The goal of this site is to educate the general public to the risk that such a low cost cruise missile could represent if they're not vigilant and aware. It might also make the public more favorably disposed towards providing the defense industry with the funding it needs to research and develop an effective countermeasure.

"A 10 kilogram warhead isn't going to do much in the way of damage"
Yes, thankfully this is true. Remember that the object of this project is not to provide a blueprint for would-be terrorists, simply to offer the proof that this type of craft is indeed a practical reality. However, for a more sobering perspective, Reuters reported earlier this year that just 1Kg (2.2lbs) of anthrax spores dispersed over a city of 10 million people could result in over 100,000 deaths, despite the use of antibiotics. Although the original story has been archived off most news sites, I found a copy in Google's cache

"How do we prevent terrorist from using this kind of stuff?"
The best way to counter this type of technology being assembled by terrorists within the borders of our own country(ies) is to educate the public as to just how possible it is.
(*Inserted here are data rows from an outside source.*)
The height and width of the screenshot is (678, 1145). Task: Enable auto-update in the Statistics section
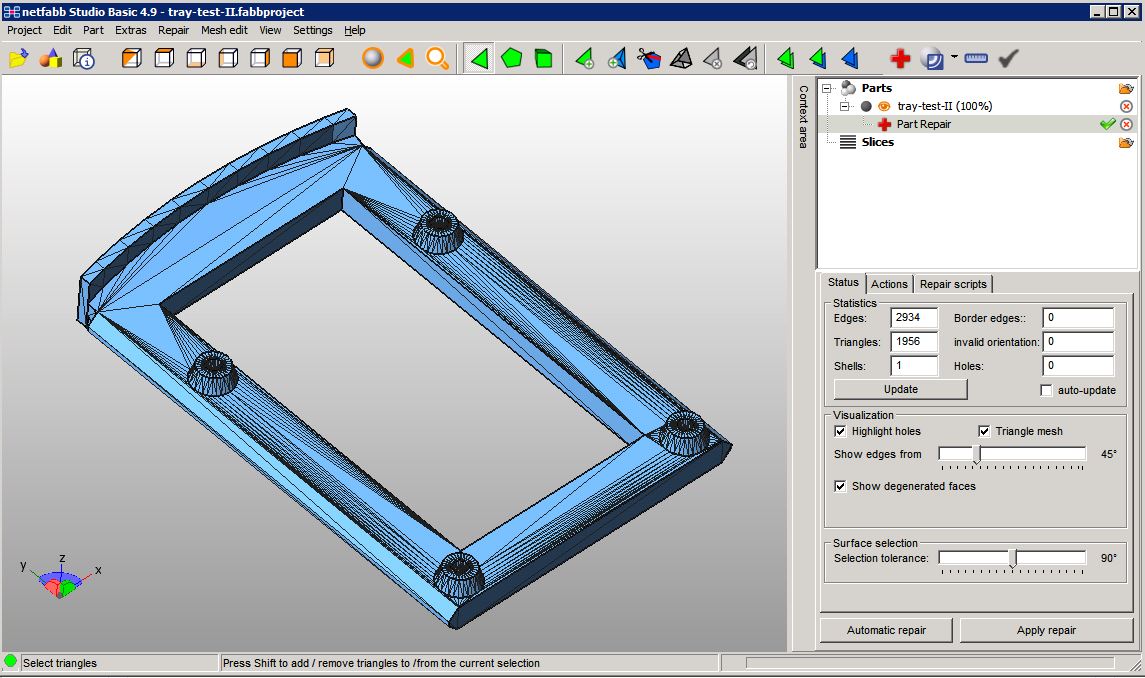tap(1046, 390)
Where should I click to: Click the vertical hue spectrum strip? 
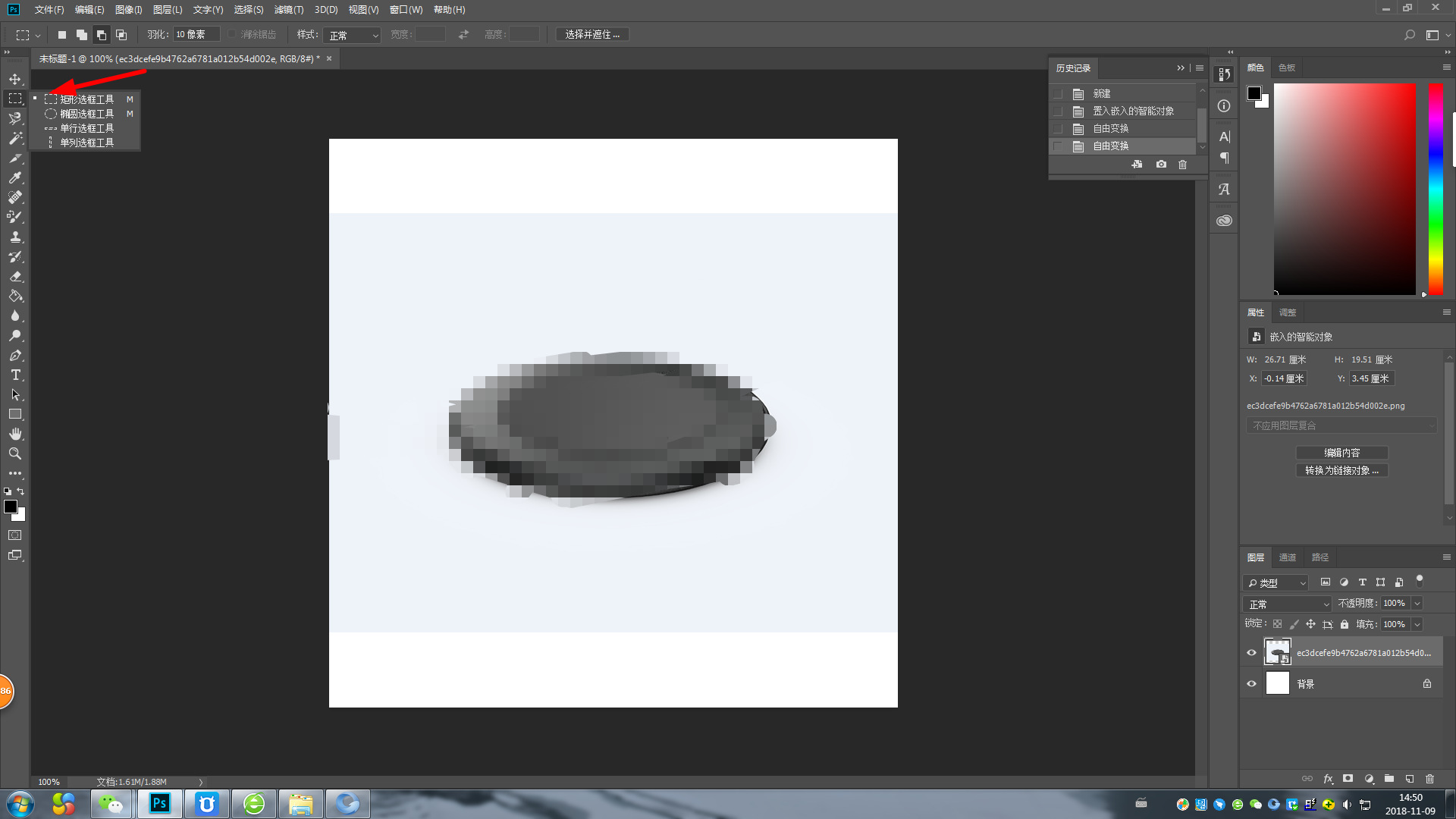coord(1436,188)
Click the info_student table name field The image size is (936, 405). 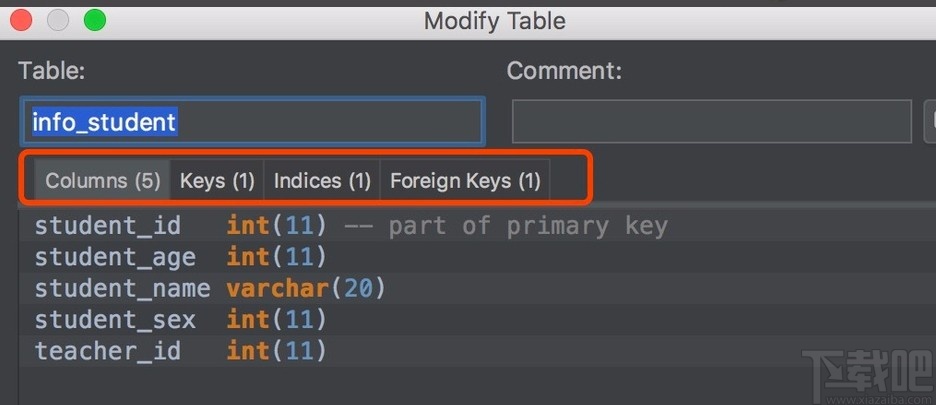[x=252, y=122]
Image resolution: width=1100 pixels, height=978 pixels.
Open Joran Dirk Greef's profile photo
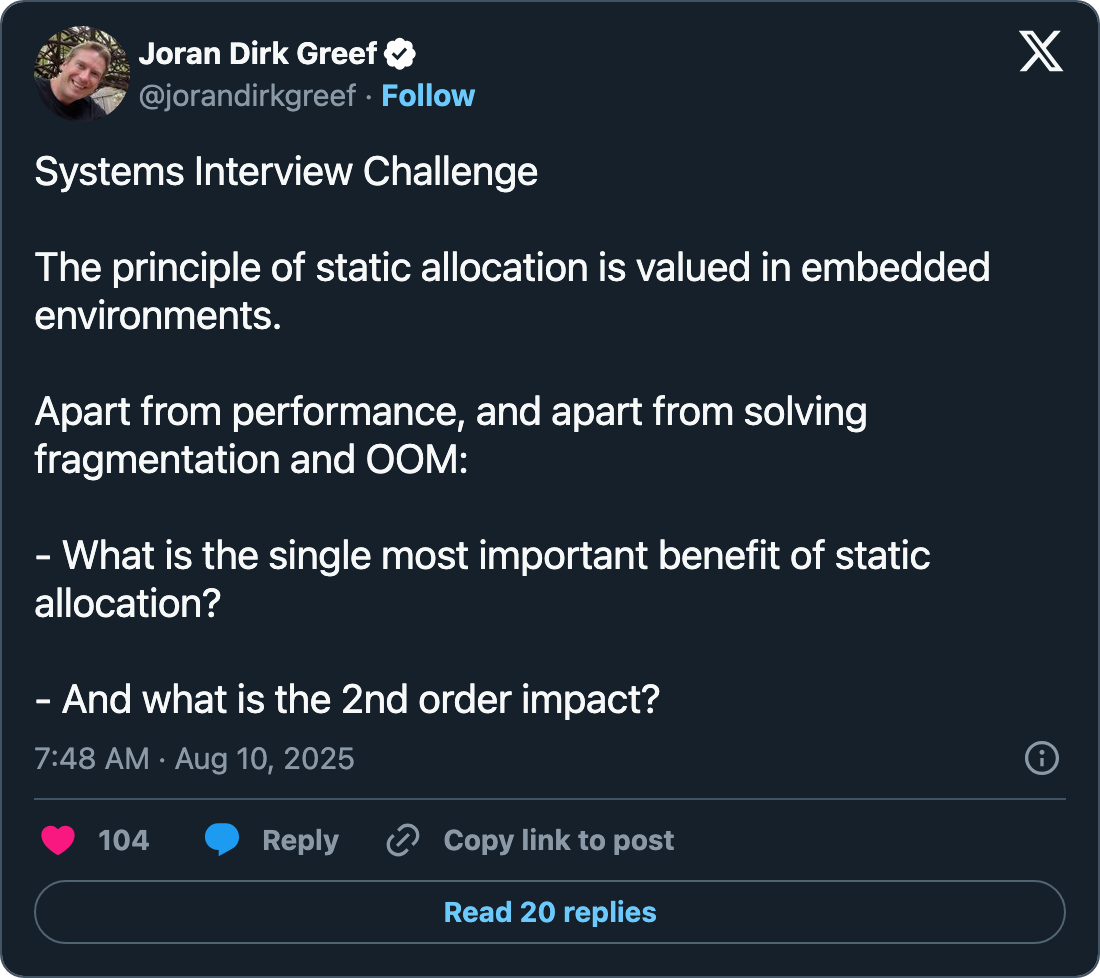(x=82, y=74)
The price of freedom is vigilance and without the practical proof that it could be done, who would have believed that your new neighbor could be building a "terror weapon" in their garage? "

From their FAQ : http://www.interestingprojects.com/cruisemissile/faq.shtml

Sounds like a lot of BS. "Let's educate the public in order to stop terrorists from using public knowledge" Riiiiight... I can see the logic in that


----------



## Rockn (Jul 29, 2001)

Let them try and build one, hopefully they will blow themselves up in the process. Perhaps a website with plans for a cruise missle that is guaranteed to explode on launch is a better idea.


----------



## plschwartz (Nov 15, 2000)

Mod:
Pleasemove to Civilized Debate since trhis is the way the discussion is going
Paul


----------



## ferrija1 (Apr 11, 2006)

its a project, not a civilized debate...yet...


----------